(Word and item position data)

*-*-*

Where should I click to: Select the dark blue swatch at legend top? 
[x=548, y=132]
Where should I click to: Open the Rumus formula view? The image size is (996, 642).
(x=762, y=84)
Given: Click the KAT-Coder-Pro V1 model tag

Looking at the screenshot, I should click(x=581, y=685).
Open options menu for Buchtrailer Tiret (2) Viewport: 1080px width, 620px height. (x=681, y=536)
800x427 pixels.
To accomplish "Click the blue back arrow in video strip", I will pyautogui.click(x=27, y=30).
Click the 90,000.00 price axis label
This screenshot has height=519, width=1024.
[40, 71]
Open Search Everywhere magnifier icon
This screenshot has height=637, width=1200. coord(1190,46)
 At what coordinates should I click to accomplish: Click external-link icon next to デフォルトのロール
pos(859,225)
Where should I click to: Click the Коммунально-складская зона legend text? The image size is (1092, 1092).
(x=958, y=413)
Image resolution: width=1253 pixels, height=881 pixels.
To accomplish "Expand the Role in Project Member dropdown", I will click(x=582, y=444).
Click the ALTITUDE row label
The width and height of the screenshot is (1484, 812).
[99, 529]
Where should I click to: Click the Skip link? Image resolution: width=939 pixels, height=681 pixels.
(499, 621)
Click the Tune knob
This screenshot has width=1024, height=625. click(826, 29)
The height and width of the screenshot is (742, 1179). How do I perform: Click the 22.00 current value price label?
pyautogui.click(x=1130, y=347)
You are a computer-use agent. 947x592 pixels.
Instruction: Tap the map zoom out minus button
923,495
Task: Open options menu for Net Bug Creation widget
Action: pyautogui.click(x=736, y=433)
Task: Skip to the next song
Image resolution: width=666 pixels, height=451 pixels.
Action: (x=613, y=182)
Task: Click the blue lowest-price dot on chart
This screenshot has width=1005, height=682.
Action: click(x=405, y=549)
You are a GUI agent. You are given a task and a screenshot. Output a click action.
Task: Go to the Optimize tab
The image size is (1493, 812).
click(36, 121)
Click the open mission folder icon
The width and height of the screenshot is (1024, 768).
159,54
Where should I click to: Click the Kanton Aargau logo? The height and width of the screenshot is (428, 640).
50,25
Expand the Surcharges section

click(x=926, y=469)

*-*-*

EXERCISE DETAILS: Reproduce word for word every line of the records from the one containing "Click the Tune knob" through the last line, inclusive.

RESULT OF THIS TASK:
Click the Tune knob
This screenshot has width=1024, height=625. click(826, 29)
The height and width of the screenshot is (742, 1179). How do I perform: Click the 22.00 current value price label?
pyautogui.click(x=1130, y=347)
You are a computer-use agent. 947x592 pixels.
Instruction: Tap the map zoom out minus button
923,495
Task: Open options menu for Net Bug Creation widget
Action: pyautogui.click(x=736, y=433)
Task: Skip to the next song
Image resolution: width=666 pixels, height=451 pixels.
Action: (x=613, y=182)
Task: Click the blue lowest-price dot on chart
This screenshot has width=1005, height=682.
Action: click(x=405, y=549)
You are a GUI agent. You are given a task and a screenshot. Output a click action.
Task: Go to the Optimize tab
The image size is (1493, 812).
click(36, 121)
Click the open mission folder icon
The width and height of the screenshot is (1024, 768).
159,54
Where should I click to: Click the Kanton Aargau logo? The height and width of the screenshot is (428, 640).
50,25
Expand the Surcharges section

click(x=926, y=469)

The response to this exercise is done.